Aç olan karnımı doyurmayı bırakıp koşar adımlarla depoya bakmaya gidiyordum . Ayda'ya "Sen geride kal gelme" diyerek bir taraftan da koşmaya çalışıyordum . Kapının kolunu tuttuğum sırada diğer taraftan açıldığını fark ettim , silahımı doğrultup beklerken birden Ali çıkarak kolunu yüzüne götürmüş nefes almaya çalışıyordu . Koltuğa oturtup hemen aşağı indim , gözlerimin gördüğü şey kalbimin acımasına  sebep olmuştu ki o acıyı en derinlerime kadar hissettim . Komutan ve Savaş yerde boylu boyunca uzanmış yatıyorlardı , odayı kap kara bir bulut kaplamış hala çıkmaya devam ediyordu . Üst kattaki bebek ses yüzünden uykusundan uyanmış , ağlamaya başlamıştı . Gözüm siyah dumandan başka bir şey görmüyor doğru düzgün düşünemiyordum . Üst kata çıkıp Ayda'ya bebeği susturmasını söyledim , Ali 'ye baktığım sırada yarı baygın bir şekilde oturduğunu gördüm . Ne yapacağımı şaşırmış bir şekilde sağdan sola koşturup duruyordum , Komutan ve Savaş'ın yanına giderek dizlerimin üstüne çöktüm . Uzun zamandır gözlerimin dolduğunu veya ağlama duyumun olmadığını düşünürken  hiçte düşündüğüm gibi olmadığını fark ettim . Komutanın ve Savaş'ın bir sağına bir soluna bakıp siz ölemezsiniz diyerek haykırmak , bağırmak istiyordum . Kafayı yemiştim açık ve net . Ellerim ile yüzümü kapatmış delirme noktasına gelmek üzereyken bacağıma Komutan'ın kolunun değdiğini fark ettim . Yavaşça doğruldum ve Komutan'a baktım , öldüğünü sandığım adamlar meğerse duman yüzünden bayılmıştı . Düşen yüzüm birden yerini neşeye bıraktı , saçma sapan gülücükler atıyordum etrafa . Psikolojisi bozuk insanlar gibi böyle kötü bir günde bile kahkaha atıyordum . Ölmemiş olmalarına sevinmiştim fakat biraz daha dumanda kalırsak hep beraber ölecektik , Komutan' ın kollarını omzuma atarak yarım yamalak sırtıma aldım ve üst kata çıkarttım . Koltuğa bırakıp tekrar aşağı koştum ve bu seferde Savaş'ı üst kata çıkarttım . Ali biraz da olsa kendine gelmiş ne olduğunu anlamaya çalışıyordu . Son kez alt kata inip jeneratörün düğmelerine basıp dumanı engelleyeceğini düşündüm . Power tuşunu kapatarak deponun da kapısını çekip çıktım .

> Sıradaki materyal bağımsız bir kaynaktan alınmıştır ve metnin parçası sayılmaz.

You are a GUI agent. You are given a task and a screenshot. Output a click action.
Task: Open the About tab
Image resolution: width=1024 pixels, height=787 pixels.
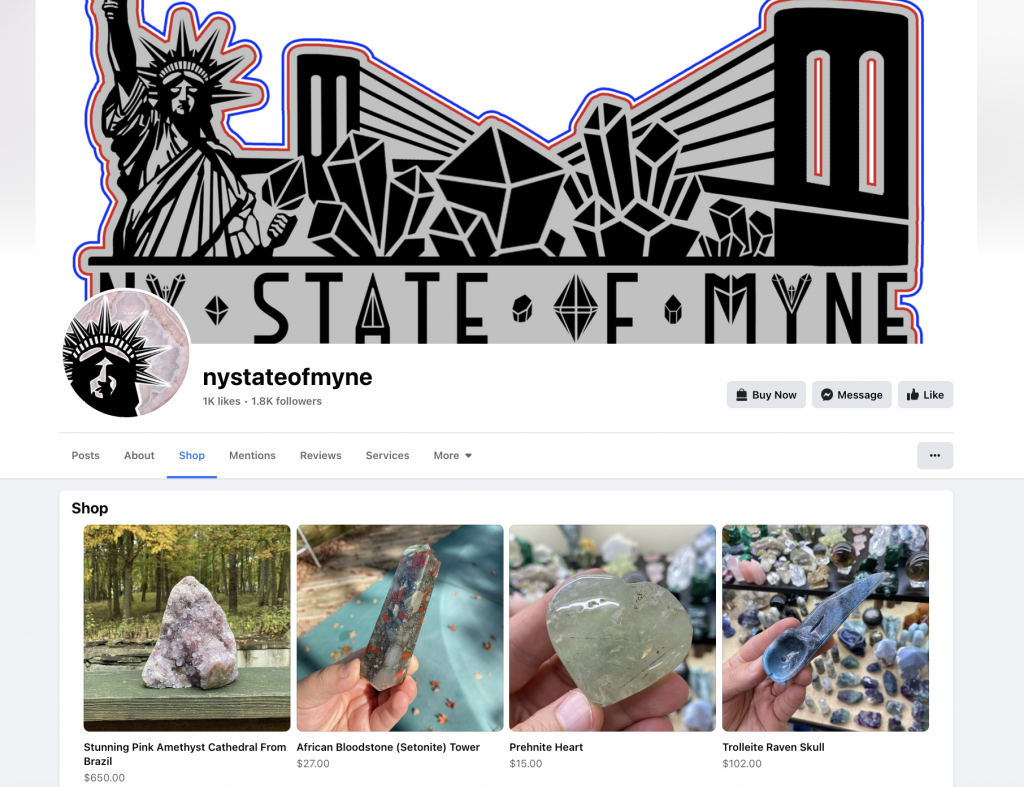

O an ki dalgınlığım la aklıma gelmemiş olacaktı ki çıkan patlama sesi yüzünden çevremizdeki zombiler bina dışındaki duvarlara akın akın gelmeye başlamışlardı bile . Duvarlarımız sağlamdı ama daha fazla gelecek olurlarsa direk bahçeye girmeleri an meselesiydi . Her ihtimale karşılık camların ve kapının arkasına sandalye , koltuk , dolap ve komidin gibi eşyaları yerleştirdim . Üst kattan Ayda ve kucağında bebek aşağı iniyordu . Ali kendine gelmiş elini ve yüzünü yıkamaya gitmişti . Geldiği sırada bir bez parçasını ıslatıp Savaş'ı ve Komutan'ı ayıltmaya çalışıyorduk , Yüzleri duman yüzünden kap kara olmuş üstleri başları is yüzünden batmıştı . 5-10 dakika onları ayıltmakla geçip gitmişti bile , bir gözüm pencereden dışarı bakıp duruyordu sürekli . Sanki her an içeri dalacaklar gibi seslerini dibimde duyuyordum . Komutan pencereden bakıp "Hemen çıkmamız gerekiyor , risk altında mı yaşayacağız" dediği sırada Ayda'nın gözleri dolmuş ağlamaklı bir sesle "Nereye gideceğiz , nereye" dedi . "Ayhanlar'a gideceğiz" dedim , kendimden emin bir ses ile. Ali silah ve mermi stoklarını , ben yiyecek ve içeceği , Komutan ve Savaş ise geçen sefer bulduğumuz benzin şişelerini alıp silahlarını omuzlarına astılar . Kısa bir süre içinde en önemli eşyalarımızı toplayıp arka kapıdan çıkmak için toplanmıştık , bizim için tek sıkıntı bebeğin ağlaması ve Ece'ydi . Hala bulamamıştık onu , içten içe üzülüyordum ama böyle bir durumda bütün takım söz konusuydu . Teker teker arka kapıdan geçtik ve yürümeye başladık , Arada bebeği Ali alıyor yola bakmadan gözlerini öylece bebeğe bakıp yürüyordu . Hiç birinin dikkatini çekmese de benim garibime gidiyordu bu durum . Yol kenarlarından veya orada buradan çıkanları Ayda öldürüp yanımıza dönüyordu . "Uzun zamandır 1 tane bile öldürmemiştim , gereksiz dünyanın gereksiz yaratıkları" diye söylenerek elinde ki kanı temizlemeye çalışıyordu .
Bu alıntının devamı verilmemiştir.